Excerpt START

Snyk has secured $300m in a series E round consisting of primary and secondary investments, with GV, Atlassian Ventures and Salesforce Ventures all contributing. The app cybersecurity technology provider said it has now raised $470m in primary funding altogether, and the round valued it at $4.7bn post-money. That’s a 47-times increase from the valuation at which GV first invested.
Salesforce Ventures also took part in a $170m series C round for Flutterwave, the developer of a cross-border payment platform, valuing it above $1bn. It’s the latest sign of an ongoing surge in fintech, and the company’s earlier backers include Mastercard, Visa and FIS. It will allocate the funding to product development and customer acquisition.
Funds
Ascension Ventures was set up by health system Ascension two decades ago and now the venture capital firm has closed its fifth fund with $285m in capital supplied by 13 healthcare providers: Ascension itself, as well as AdventHealth, Carle Foundation, CentraCare, Children’s Medical Center of Dallas, Intermountain Healthcare, Novant Health, OhioHealth, OSF HealthCare, Luminis Health, Sentara Healthcare and Texas Health Resources. There is also an unnamed health system among the LPs. Ascension Ventures has invested in nearly 80 companies to date and now has more than $1bn in assets under management.

Excerpt END
Source data START

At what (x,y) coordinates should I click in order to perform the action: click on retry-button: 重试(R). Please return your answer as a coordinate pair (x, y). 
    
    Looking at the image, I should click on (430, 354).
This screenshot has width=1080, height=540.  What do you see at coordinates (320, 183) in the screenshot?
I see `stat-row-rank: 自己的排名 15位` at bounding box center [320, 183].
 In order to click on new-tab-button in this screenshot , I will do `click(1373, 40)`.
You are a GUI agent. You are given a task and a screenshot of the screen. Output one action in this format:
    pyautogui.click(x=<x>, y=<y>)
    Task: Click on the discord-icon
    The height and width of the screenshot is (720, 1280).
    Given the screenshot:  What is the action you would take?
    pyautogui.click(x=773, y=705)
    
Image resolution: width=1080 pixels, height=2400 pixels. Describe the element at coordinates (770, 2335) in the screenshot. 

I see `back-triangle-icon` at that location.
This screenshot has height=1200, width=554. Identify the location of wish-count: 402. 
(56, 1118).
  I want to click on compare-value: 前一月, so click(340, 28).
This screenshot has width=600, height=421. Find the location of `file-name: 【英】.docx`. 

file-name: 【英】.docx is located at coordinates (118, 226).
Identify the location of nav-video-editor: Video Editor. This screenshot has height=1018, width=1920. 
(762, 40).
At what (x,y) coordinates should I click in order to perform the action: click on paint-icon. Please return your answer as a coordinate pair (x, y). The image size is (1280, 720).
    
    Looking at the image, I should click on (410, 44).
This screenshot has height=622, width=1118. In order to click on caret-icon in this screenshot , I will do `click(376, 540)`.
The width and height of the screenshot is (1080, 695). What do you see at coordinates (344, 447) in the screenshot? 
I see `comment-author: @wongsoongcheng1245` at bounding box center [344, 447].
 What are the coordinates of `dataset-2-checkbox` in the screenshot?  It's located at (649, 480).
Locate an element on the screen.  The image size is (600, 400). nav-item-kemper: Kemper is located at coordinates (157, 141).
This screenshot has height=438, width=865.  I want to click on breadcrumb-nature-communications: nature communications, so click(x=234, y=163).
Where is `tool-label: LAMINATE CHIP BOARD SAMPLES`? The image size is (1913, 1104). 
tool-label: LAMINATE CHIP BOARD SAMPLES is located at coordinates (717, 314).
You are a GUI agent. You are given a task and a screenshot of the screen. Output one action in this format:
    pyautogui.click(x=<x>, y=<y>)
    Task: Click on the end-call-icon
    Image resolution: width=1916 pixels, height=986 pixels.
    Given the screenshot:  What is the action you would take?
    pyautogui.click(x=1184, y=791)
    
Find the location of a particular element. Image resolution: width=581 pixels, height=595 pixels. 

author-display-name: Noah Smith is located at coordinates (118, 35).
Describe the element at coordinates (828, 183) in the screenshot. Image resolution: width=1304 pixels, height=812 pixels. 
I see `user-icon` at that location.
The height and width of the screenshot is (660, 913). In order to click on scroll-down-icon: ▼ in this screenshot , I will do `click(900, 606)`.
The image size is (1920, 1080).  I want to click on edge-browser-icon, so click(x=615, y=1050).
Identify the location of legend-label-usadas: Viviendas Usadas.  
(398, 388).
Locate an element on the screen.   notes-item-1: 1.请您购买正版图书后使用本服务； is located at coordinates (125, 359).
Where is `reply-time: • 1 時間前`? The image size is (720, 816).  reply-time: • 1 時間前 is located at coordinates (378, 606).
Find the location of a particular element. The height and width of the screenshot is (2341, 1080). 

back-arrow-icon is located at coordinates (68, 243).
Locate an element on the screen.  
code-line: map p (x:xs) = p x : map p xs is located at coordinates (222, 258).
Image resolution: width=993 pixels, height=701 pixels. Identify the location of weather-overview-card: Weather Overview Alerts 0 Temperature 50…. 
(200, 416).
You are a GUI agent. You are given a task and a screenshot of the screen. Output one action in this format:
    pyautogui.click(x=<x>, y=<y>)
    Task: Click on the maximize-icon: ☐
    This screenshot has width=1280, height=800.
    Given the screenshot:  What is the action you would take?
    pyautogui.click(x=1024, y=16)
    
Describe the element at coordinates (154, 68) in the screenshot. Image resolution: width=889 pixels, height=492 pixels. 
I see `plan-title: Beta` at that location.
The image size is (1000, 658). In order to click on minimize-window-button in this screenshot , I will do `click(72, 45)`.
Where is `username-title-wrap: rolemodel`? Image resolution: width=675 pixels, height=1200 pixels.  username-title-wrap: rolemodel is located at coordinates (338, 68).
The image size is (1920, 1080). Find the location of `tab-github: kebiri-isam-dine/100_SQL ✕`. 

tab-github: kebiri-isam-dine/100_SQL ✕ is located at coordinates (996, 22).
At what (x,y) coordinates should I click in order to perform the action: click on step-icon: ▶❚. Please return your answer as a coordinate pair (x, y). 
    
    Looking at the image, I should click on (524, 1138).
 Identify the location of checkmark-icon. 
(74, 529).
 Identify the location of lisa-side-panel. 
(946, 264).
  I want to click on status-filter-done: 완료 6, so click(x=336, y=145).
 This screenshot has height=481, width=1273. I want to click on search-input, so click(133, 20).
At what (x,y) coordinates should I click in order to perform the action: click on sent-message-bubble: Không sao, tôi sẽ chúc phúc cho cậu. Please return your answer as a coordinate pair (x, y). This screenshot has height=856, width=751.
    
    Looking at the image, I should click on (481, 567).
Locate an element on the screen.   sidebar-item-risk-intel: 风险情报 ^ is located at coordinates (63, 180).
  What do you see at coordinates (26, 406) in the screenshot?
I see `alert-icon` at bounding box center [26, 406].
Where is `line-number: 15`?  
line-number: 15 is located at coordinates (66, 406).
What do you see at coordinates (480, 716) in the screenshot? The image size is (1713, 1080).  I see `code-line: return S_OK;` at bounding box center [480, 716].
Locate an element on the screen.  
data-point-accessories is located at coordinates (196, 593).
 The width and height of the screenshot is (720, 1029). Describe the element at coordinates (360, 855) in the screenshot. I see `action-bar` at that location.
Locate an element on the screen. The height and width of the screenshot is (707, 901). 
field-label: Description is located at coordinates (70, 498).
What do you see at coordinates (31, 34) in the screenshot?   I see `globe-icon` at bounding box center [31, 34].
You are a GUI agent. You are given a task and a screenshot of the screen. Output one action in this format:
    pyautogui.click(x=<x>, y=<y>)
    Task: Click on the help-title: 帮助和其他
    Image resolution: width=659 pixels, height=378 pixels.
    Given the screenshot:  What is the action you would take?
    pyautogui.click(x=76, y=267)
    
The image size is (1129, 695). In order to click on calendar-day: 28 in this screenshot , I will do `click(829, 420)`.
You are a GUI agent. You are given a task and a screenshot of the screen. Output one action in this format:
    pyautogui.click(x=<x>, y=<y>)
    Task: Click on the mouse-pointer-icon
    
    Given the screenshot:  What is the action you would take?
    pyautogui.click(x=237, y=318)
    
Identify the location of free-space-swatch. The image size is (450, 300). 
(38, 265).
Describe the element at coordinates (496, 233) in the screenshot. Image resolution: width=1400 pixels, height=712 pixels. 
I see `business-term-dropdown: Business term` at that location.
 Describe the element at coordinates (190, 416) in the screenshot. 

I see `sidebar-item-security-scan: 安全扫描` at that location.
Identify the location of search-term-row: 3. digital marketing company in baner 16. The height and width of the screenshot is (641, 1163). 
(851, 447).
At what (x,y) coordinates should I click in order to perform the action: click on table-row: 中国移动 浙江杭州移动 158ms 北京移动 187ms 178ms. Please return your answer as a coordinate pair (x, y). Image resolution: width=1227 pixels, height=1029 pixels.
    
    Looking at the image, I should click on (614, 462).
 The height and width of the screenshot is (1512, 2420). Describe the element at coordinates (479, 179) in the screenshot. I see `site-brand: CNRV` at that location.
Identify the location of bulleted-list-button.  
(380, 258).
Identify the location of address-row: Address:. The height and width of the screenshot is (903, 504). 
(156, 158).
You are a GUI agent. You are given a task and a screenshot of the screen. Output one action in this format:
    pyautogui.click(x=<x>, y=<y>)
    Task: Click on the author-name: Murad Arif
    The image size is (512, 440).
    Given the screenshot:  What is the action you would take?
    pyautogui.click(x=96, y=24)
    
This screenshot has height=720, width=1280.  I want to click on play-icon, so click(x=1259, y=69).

Source data END

Instructions for the task.
Summarize the funding news excerpt above in three sentences.

Solution to this task.
Snyk raised $300m in a series E round with contributions from GV, Atlassian Ventures and Salesforce Ventures, bringing its total primary funding to $470m and valuing it at $4.7bn post-money. Salesforce Ventures also took part in a $170m series C round for Flutterwave, a cross-border payment platform developer now valued above $1bn, which will put the money toward product development and customer acquisition. Ascension Ventures closed its fifth fund with $285m supplied by 13 healthcare providers and now has more than $1bn in assets under management.